Aufgabenstellung:
1. Beantworten Sie anhand des Textes über die Wallfahrtskirche Maria Birnbaum diese Fragen:
(a) Welches Patrozinium trägt die Kirche?
(b) In welchem Jahr zündeten schwedische Soldaten den Bildstock an?
(c) Wer weihte die Kirche im Jahr 1668?
2. Schreiben Sie aus dem Text über die Wallfahrtskirche Maria Birnbaum den Abschnitt von „Das Gelände des“ bis einschließlich „Weihbischof Kaspar Kühner.“ unverändert ab.
3. Schreiben Sie den Text über die Wallfahrtskirche Maria Birnbaum im Anschluss an seinen letzten Satz weiter.

Maria Birnbaum (Sielenbach)

Wallfahrtskirche Maria Birnbaum
Wallfahrtskirche Maria Birnbaum
Birnbaum hinter dem Hauptaltar

Die katholische Wallfahrtskirche Maria Birnbaum in Sielenbach, einer Gemeinde im Landkreis Aichach-Friedberg im bayerischen Regierungsbezirk Schwaben, wurde in der zweiten Hälfte des 17. Jahrhunderts als einer der ersten Zentralbauten des Barock in Bayern errichtet. Mit ihren Kuppeln und Türmen lässt die Kirche mit dem Patrozinium Sieben Schmerzen Mariens an einen orthodoxen Kirchenbau denken. Die Kirche gehört zu den geschützten Baudenkmälern in Bayern.[1]

Geschichte

Die heutige Wallfahrtskirche geht auf ein Vesperbild zurück, das um 1600 geschnitzt wurde und in einem Bildstock aufgestellt war. Im Jahr 1632, während des Dreißigjährigen Krieges, zündeten schwedische Soldaten den Bildstock an und warfen das Vesperbild ins Moor. Dort fand es, halb verbrannt und vermodert, der Dorfhirte von Sielenbach. Er stellte es in einen hohlen Birnbaum, an dem es bald zu Wunderheilungen kam, die die Wallfahrt zu „Unserer Lieben Fraw im Pürnbaum“ auslösten.

Das Gelände des Birnbaums hatte die Deutschordenskommende Blumenthal bereits zuvor im Jahr 1620 erworben. Zunächst ohne Unterstützung des Ordens und des Bistums ließ der Blumenthaler Komtur Philipp Jakob von Kaltenthal ab 1661 um den Birnbaum die heutige Kirche unter Einsatz seines Privatvermögens bauen, wobei ihm das Römische Pantheon als Inspiration diente. Möglich wurde der Bau, da die Bewohner der Umgebung Arbeitskraft und Material zum Teil unentgeltlich zur Verfügung stellten.[2] Als Baumeister wurde Konstantin Pader beauftragt, der u. a. auch das Zisterzienserinnenkloster mit der Kirche Mariä Himmelfahrt in Niederschönenfeld errichtet hatte. Den Stuckdekor führte der zur Wessobrunner Schule gehörende Matthias Schmuzer aus. Im Jahr 1668 erfolgte die Weihe der Kirche durch den Freisinger Weihbischof Kaspar Kühner.

Gegebene Daten:
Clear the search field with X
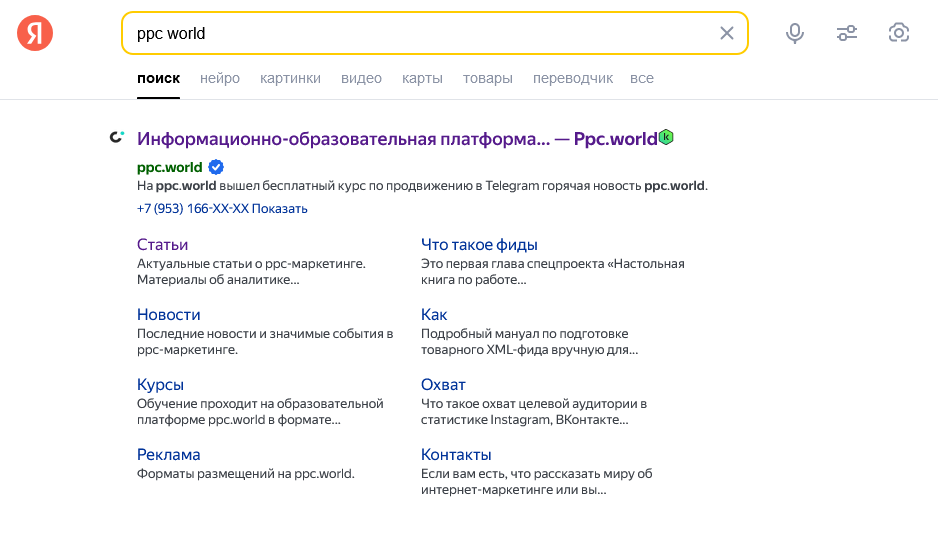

Lösungen:
1.
(a) Sieben Schmerzen Mariens
(b) 1632
(c) Der Freisinger Weihbischof Kaspar Kühner

2.
Das Gelände des Birnbaums hatte die Deutschordenskommende Blumenthal bereits zuvor im Jahr 1620 erworben. Zunächst ohne Unterstützung des Ordens und des Bistums ließ der Blumenthaler Komtur Philipp Jakob von Kaltenthal ab 1661 um den Birnbaum die heutige Kirche unter Einsatz seines Privatvermögens bauen, wobei ihm das Römische Pantheon als Inspiration diente. Möglich wurde der Bau, da die Bewohner der Umgebung Arbeitskraft und Material zum Teil unentgeltlich zur Verfügung stellten.[2] Als Baumeister wurde Konstantin Pader beauftragt, der u. a. auch das Zisterzienserinnenkloster mit der Kirche Mariä Himmelfahrt in Niederschönenfeld errichtet hatte. Den Stuckdekor führte der zur Wessobrunner Schule gehörende Matthias Schmuzer aus. Im Jahr 1668 erfolgte die Weihe der Kirche durch den Freisinger Weihbischof Kaspar Kühner.

3.
Zunächst wurde die Wallfahrtskirche durch die Pfarrer von Sielenbach und Klingen betreut. Von 1670 bis zur Säkularisation übernahmen Deutschordenspriester die Seelsorge. Im 18. Jahrhundert setzte ein Rückgang der Wallfahrt ein. Um die Kirche im Jahr 1803 vor dem Abbruch zu bewahren, trugen zunächst Bauern der Umgebung die Kosten für ihren Unterhalt, bis die Gemeinde Sielenbach die Kirche kaufte. Von 1867 bis 1984 bestand eine Niederlassung der Kapuziner im Kloster Maria Birnbaum, die die Wallfahrt betreuten. 1999 kehrte der Deutsche Orden nach Maria Birnbaum zurück. Von 2001 bis 2013 war hier das Noviziat der Deutschen Brüderprovinz, im September 2020 wurde es erneut in den Konvent Maria Birnbaum verlegt.[3]

Architektur

Außenbau

Die Kirche besteht aus drei aufeinanderfolgenden, überkuppelten Baukörpern, an die sich im Norden, Süden und Osten drei mit geschwungenen Hauben bekrönte Türme anschließen. Außer den Türmen haben alle Räume einen rundförmigen Grundriss. Der zentrale Hauptraum erhebt sich über einem im Westen und Osten angeschnittenen Kreis, die sich östlich und westlich anschließenden Räume haben kleeblattförmige Grundrisse. Die quadratischen Untergeschosse der Türme besitzen jeweils einen oktogonalen Aufbau. Breite Lisenen gliedern die Außenwände.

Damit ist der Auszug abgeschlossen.